I religiosi che ne stavano curando l'uscita probabilmente se l'auguravano, ma nessuno avrebbe scommesso anche solo un paio di centesimi, che il modesto bollettino, pensato perché facesse conoscere in Italia e, chissà , nel mondo, il ricordo di un santo che aveva saputo incarnare nella propria vita gli ideali evangelici e francescani di amore per Dio e per il prossimo, e che perciò diventasse per i cristiani esempio e stimolo a una vita più adeguata alla fede che a parole professavano... Nessuno, insomma, avrebbe scommesso che quel bollettino avrebbe superato con grande dignità la mitica soglia del secolo.
I religiosi della basilica non fecero eccessivi calcoli, si affidarono alla protezione di sant'Antonio, che tutti anche allora veneravano e invocavano come un grande intercessore di grazie: gettarono il seme, lasciando anche a lui il compito di farlo crescere, di farlo diventare pianta frondosa e robusta come quel noce, dal quale a Camposampiero aveva annunciato la parola di Dio a centinaia di cristiani attratti dalla sua santità .
La loro fiducia fu premiata. Con il primo coraggioso numero davano il via a una lunga storia, come tutte le lunghe storie segnata da alti e bassi, da slanci e difficoltà , ma sempre sostenuta dal calore della fedeltà dei suoi lettori, divenuti nel tempo milioni, i quali capirono da subito che quel bollettino, nei periodi di maggiori difficoltà ridotto a poche pagine, era più di uno strumento giornalistico, di un mezzo di informazione.

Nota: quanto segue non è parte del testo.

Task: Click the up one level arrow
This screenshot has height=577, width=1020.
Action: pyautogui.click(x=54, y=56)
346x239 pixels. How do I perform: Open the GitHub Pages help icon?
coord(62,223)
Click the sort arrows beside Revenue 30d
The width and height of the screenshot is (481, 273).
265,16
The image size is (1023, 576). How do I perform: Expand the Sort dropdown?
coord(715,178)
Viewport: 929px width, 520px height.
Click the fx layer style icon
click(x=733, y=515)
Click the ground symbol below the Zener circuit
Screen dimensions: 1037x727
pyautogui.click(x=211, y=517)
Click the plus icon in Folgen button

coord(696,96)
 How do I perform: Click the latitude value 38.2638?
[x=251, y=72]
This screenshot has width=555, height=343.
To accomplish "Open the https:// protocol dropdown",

Per loro il 'Messaggiero', e poi 'Messaggero', era un filo rosso di carità e di solidarietà che univa in una grande famiglia, dove l'attenzione era viva per tutti, soprattutto per i più poveri cui sovvenivano con il Pane della carità di san'Antonio. Era un pulpito dal quale il Santo, attraverso le parole dei suoi confratelli, continuava a spronarli nel cammino della perfezione cristiana, a prospettare quei valori che danno un senso alla vita, spesso sfrangiata dalle angustie e dalle infedeltà , che li aiutava a leggere nella trama contorta degli accadimenti il disegno di salvezza di Dio. Era una specie di confessionale nel quale il 'padre direttore' ascoltava e consolava le loro angustie, ricercava soluzione ai loro problemi. Era il luogo che accoglieva preghiere e invocazione al Santo e i segni di riconoscenza, quando i problemi si chiarivano, le angustie si appianavano... Caratteristiche sostanzialmente mantenute ancor oggi, anche se lo spazio degli interessi e degli interventi si è dilatato, conferendo al vetusto bollettino la forma di una moderna rivista.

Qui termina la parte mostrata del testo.